Section: requirements* (object)

This section defines all dependencies required for the component to function properly, including Python packages, system dependencies, and hardware requirements.

  • python_environment (object): Python runtime environment specifications:
    • python_version* (string): Minimum required Python version using comparison operators (e.g., ">=3.9", ">=3.8,<3.12").
    • packages* (array of objects): Required Python packages with detailed specifications. This will be generated automatically by the Component Uploader, if requirements.txt is provided. The Uploader will check if each package is available.
      • name* (string): Package name as it appears in PyPI or conda repositories (be aware of common import vs. PyPI mismatches).
      • version (string): Version constraint using PEP 440 syntax (e.g., ">=0.25.0", "==1.0.0", ">=2.0.0,<3.0.0").
      • variant (string): Package-specific variant identifier, most commonly used for CUDA (e.g., "cu118", "cu121").
      • fallback_variant (string): Alternative package variant when primary variant is unavailable (typically "cpu").
      • system_dependency (string): Name of system dependency required for this package to function properly. For example, this may be "cuda", "ffmpeg" or "ollama". So, this must be congruent with system_dependencies/name (see below).
  • system_dependencies (array of objects): External system-level dependencies:
    • name* (string): Unique identifier for the system dependency. This must be congruent with python_environment/packages/name (see above).
    • version (string): Required version constraint (e.g., ">=4.0", ">=11.8,<12.0").
    • required* (boolean): Whether this dependency is mandatory (true) or optional (false).
    • description (string): Human-readable description of the dependency's purpose.
    • type* (string): Type of dependency. Valid values:
      • package: System package installable via package managers (e.g. ffmpeg).
      • runtime: Runtime environment or library (e.g. cuda).
      • development: Development-time dependency for compilation (e.g. eigen3).
      • service: Standalone application or service (e.g. ollama).
    • install (object): Installation instructions:
      • methods* (array of objects): Platform-specific installation methods:
        • type* (string): Installation method type (e.g., "apt", "yum", "brew", "choco", "curl_script", "manual", "conda").
        • command (string): Shell command to execute for installation. For example command: "conda install -c nvidia cuda-toolkit".
        • url (string): If type is manual, this contains the download URL.
        • platforms (array of strings): Compatible platforms (e.g., ["ubuntu", "debian", "centos", "rhel", "fedora", "macos", "windows", "linux"]).
      • post_install (object): Post-installation configuration:
        • environment (object): Environment variables to set (key-value pairs). For example, this may contain the key-value pair CUDA_HOME: "/usr/local/cuda".
        • services (array of objects): Services to configure:
          • name* (string): Service name identifier.
          • command* (string): Command to start the service.
          • port (integer): Network port the service listens on.
    • verify (object): Verification methods to confirm successful installation:
      • command (string): Shell command to verify installation. For example, this may be command: "nvcc --version".
      • expected_pattern (string): Expected pattern in command output, e.g. expected_pattern: "release.*V11".
      • file_exists (string): File path that should exist after installation, for example: file_exists: "/usr/include/eigen3/Eigen/Dense".
      • service_check (string): URL endpoint to verify service availability, for example, if ollama is installed correctly: service_check: "http://localhost:11434/api/version".
  • system_requirements (object): Hardware and system constraints, which will be determined and encoded automatically by the Component Uploader in a later version (except gpu_memory_mb):
    • min_memory_mb (integer): Minimum required system memory in megabytes.
    • recommended_memory_mb (integer): Recommended system memory in megabytes for optimal performance.
    • min_disk_space_mb (integer): Minimum required disk space in megabytes (of the virtual environment and system dependencies, if not already installed).
    • gpu_memory_mb (integer): Required GPU memory in megabytes when GPU acceleration (e.g. CUDA, MLX) is available.

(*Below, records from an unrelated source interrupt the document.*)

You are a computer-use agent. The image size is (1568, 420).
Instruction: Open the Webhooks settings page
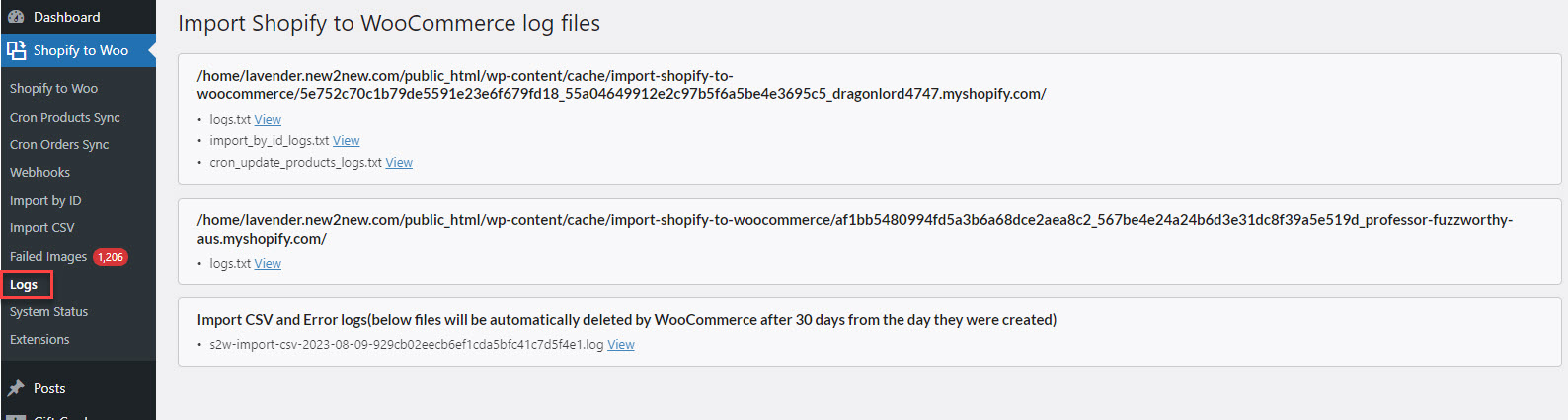39,172
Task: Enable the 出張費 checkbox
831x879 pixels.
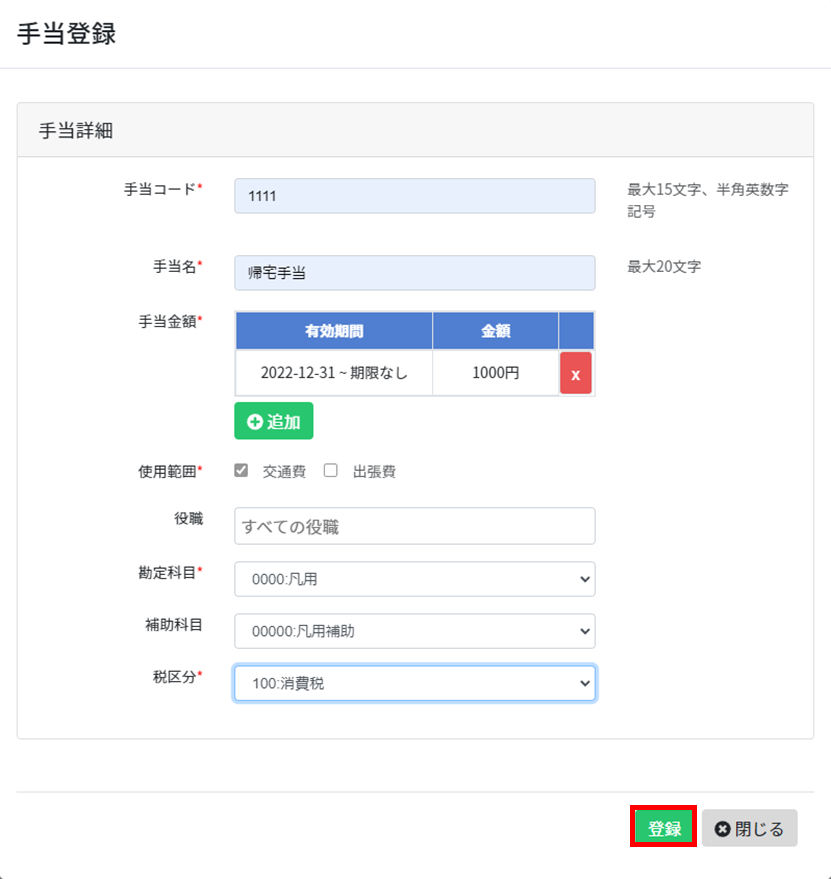Action: 331,470
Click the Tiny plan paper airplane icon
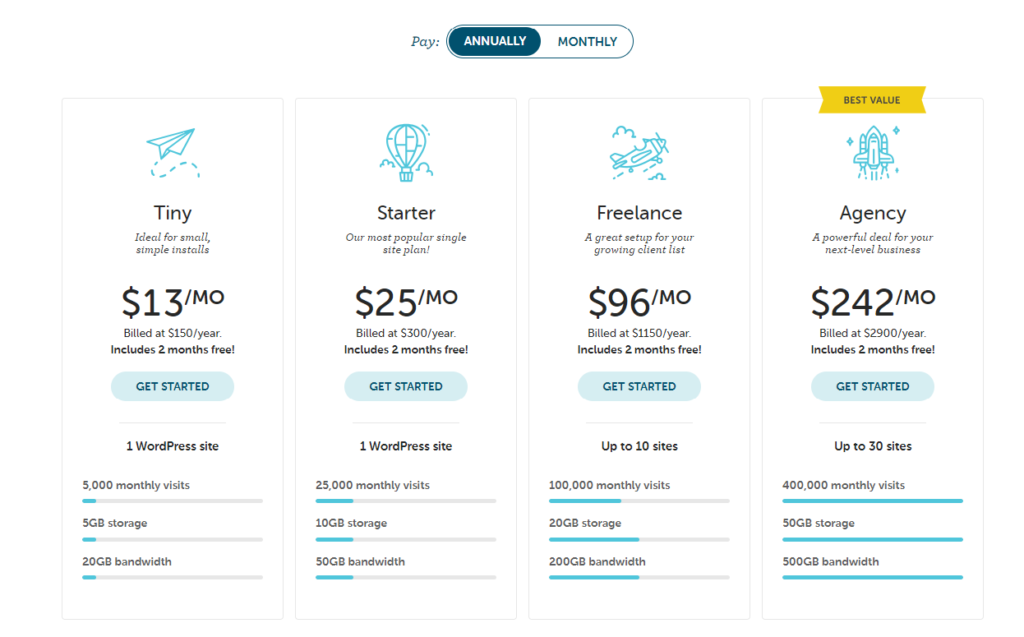This screenshot has width=1024, height=637. coord(172,153)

Section: execution* (object)

  • idempotent (boolean): Declares if executing the same component more than one time would lead to undesired data modifications (= false) or not (= true). When set to true, the component can be safely re-executed without causing side effects.
  • timeout (integer): This sets the timeout of the component execution in seconds, followed by the operation specified in on_timeout.
  • on_error (! not implemented in 0.1.0-alpha.2 !):
  • stop: Stops the pipeline execution immediately when an error occurs (default).
  • continue: Continues the pipeline execution without any warning or notification.
  • continue_with_warning: CContinues the pipeline execution while logging a warning message.
  • retry: Attempts to re-execute the component according to retry configuration parameters.
  • retry_n: n specifies the maximum number of retry attempts when a component fails during execution. The value represents how many additional attempts will be made after the initial failure.
  • on_timeout: (! not implemented in 0.1.0-alpha.2 !)
  • Same as on_error for now. It is planned to enhance this by retries with modified parameters.

Contribution Notes

  • If you want to test your Pipeline Component, simply copy it into ./pipeline_components/my_component, and make sure that the parent directory (in this case my_component) matches the name within component.yaml. The HDP should discover it correctly and let you know if there are some validation errors during the component discovery process.
  • To submit a Pipeline Component, use the Component Uploader, as it validates the structure, tests the component, generates the record description, publishes it to the Zenodo Community Heritage Data Processor Components, and notifies the moderator. The moderator is then able to register it into the public component registry.
  • This registry is accessible through this endpoint: GET https://api.modavis.org/hdp/v1/available-components
  • In the main repository, each HDP Pipeline Component is being committed as a Git Submodule with individual version tags. This version tag and the associated repository of a component MUST be congruent to the one submitted by the Component Uploader.
  • If a default value of an input or parameter is a relative path, you are encouraged to set it using ./path/to/default_file.xyz (starting with ./).
  • For consistency, quotation marks are only used where the string value may be misinterpreted or where a value in a specific format is being used, e.g. for URLs, version tags, within arrays, pattern definitions, module names, MIME types, ORCID identifiers, etc.
  • It is recommended to use hyphens instead of underscores for inputs, outputs and parameter names within component.yaml due to command-line conventions (Unix-style). Remember that those names represent the commands that will be accesible for your HDP component.
  • It is good scientific practice to always write paradata to the output / report JSON including the version and activated parameters of the used component. You may check how it is handled in the HDP Component "mtl_metadata_extractor" (pass version during class instantiation and refer it in JSON).

Additional Notes

  • Currently, mutually exclusive inputs and parameters are only working within the UI (by disabling the elements). It will not raise an error or warning if mutually exclusive inputs/parameters are used via API/CLI, as for now it is expected that expert users know what they are doing.
  • As you may have noticed, this layered architecture can be partially substituted by a containerized approach, which is intentional. In an upcoming version, Docker and Singularity containers will be supported as Pipeline Components.
  • In an upcoming implementation, it will be advised to provide the expected JSON structure in an additional file, as long as the corresponding output is a JSON file. This expected structure will be used to provide typehints / suggestions for the data mapping within the Pipeline Constructor in the UI.